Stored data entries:
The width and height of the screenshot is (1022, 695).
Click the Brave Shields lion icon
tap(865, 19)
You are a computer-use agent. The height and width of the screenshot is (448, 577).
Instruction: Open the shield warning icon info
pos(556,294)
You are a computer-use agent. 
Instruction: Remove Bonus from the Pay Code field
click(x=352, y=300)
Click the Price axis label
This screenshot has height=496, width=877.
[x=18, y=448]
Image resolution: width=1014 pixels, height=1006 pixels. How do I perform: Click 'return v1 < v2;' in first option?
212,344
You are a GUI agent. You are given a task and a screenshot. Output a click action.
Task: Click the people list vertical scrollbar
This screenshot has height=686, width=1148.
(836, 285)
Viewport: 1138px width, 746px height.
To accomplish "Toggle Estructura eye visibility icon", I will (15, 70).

==

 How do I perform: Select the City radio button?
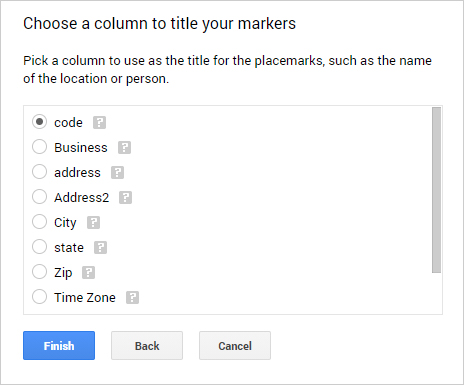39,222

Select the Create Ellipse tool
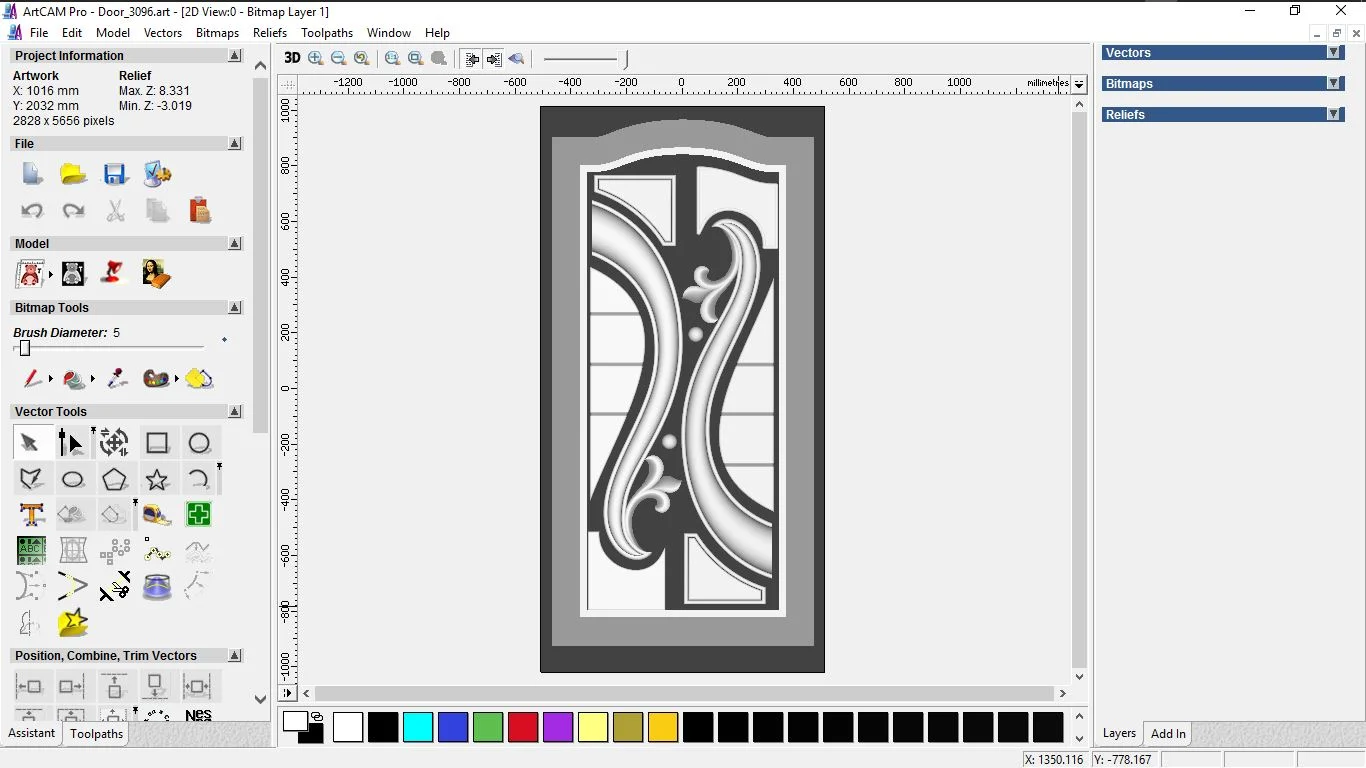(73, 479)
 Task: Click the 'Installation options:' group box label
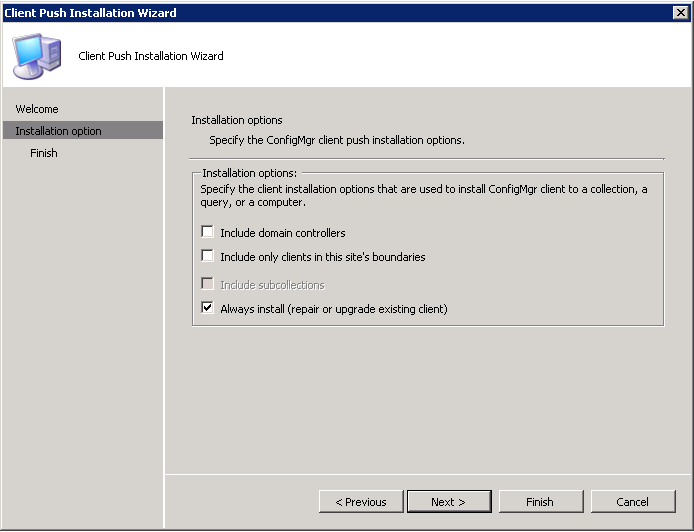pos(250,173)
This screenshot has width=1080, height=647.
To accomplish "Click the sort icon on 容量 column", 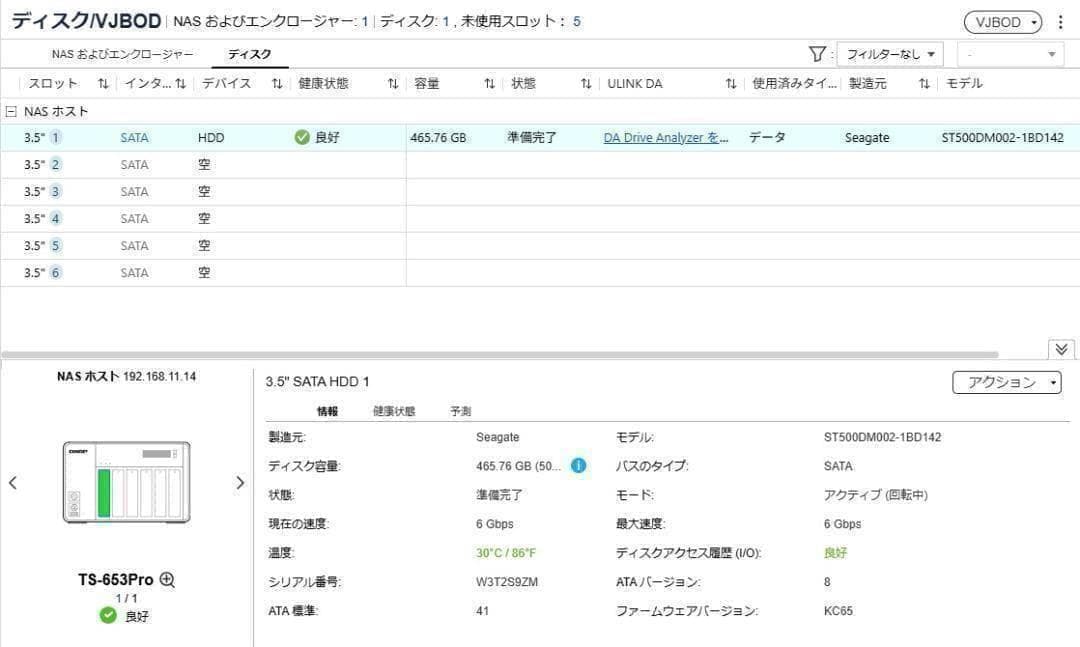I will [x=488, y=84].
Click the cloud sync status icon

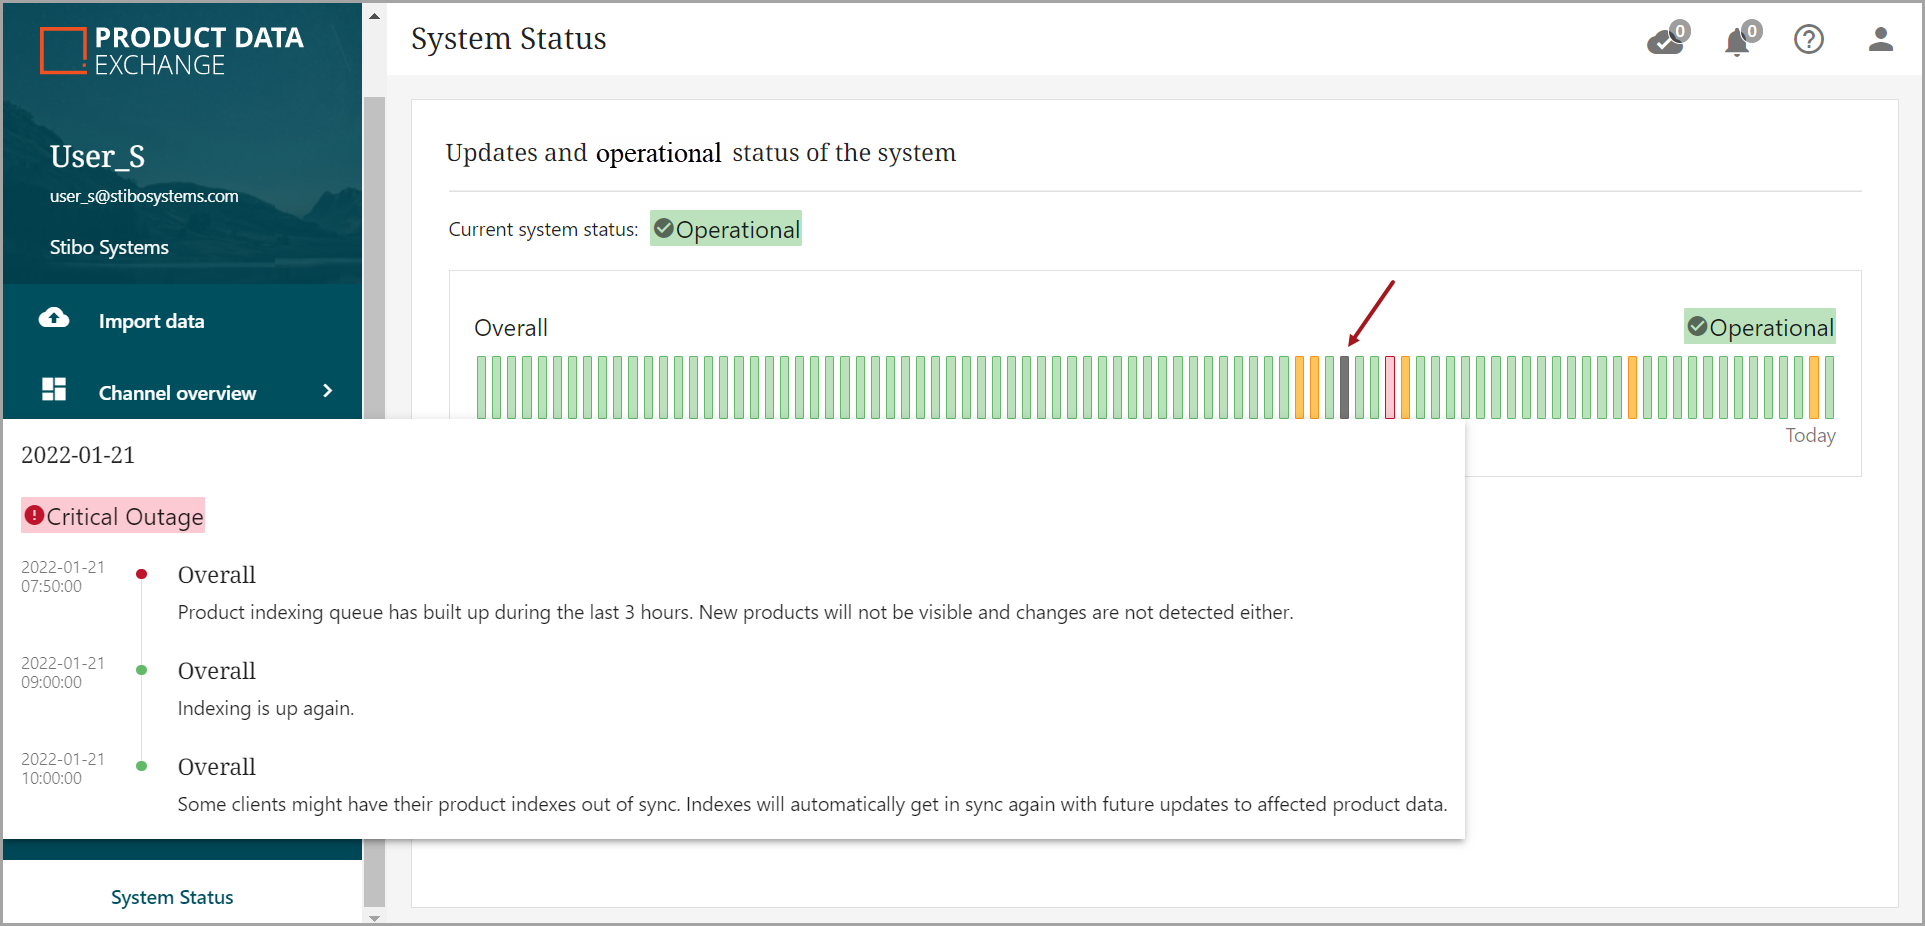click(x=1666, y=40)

# [WHAT TO DO]
Reproduce, exactly as they stand in the data above, the lines from the one that holds "This screenshot has height=496, width=877." to the one that holds "Viewport: 1138px width, 746px height.", inclusive.

# [TASK ANSWER]
This screenshot has height=496, width=877.
[x=18, y=448]
Image resolution: width=1014 pixels, height=1006 pixels. How do I perform: Click 'return v1 < v2;' in first option?
212,344
You are a GUI agent. You are given a task and a screenshot. Output a click action.
Task: Click the people list vertical scrollbar
This screenshot has height=686, width=1148.
(836, 285)
Viewport: 1138px width, 746px height.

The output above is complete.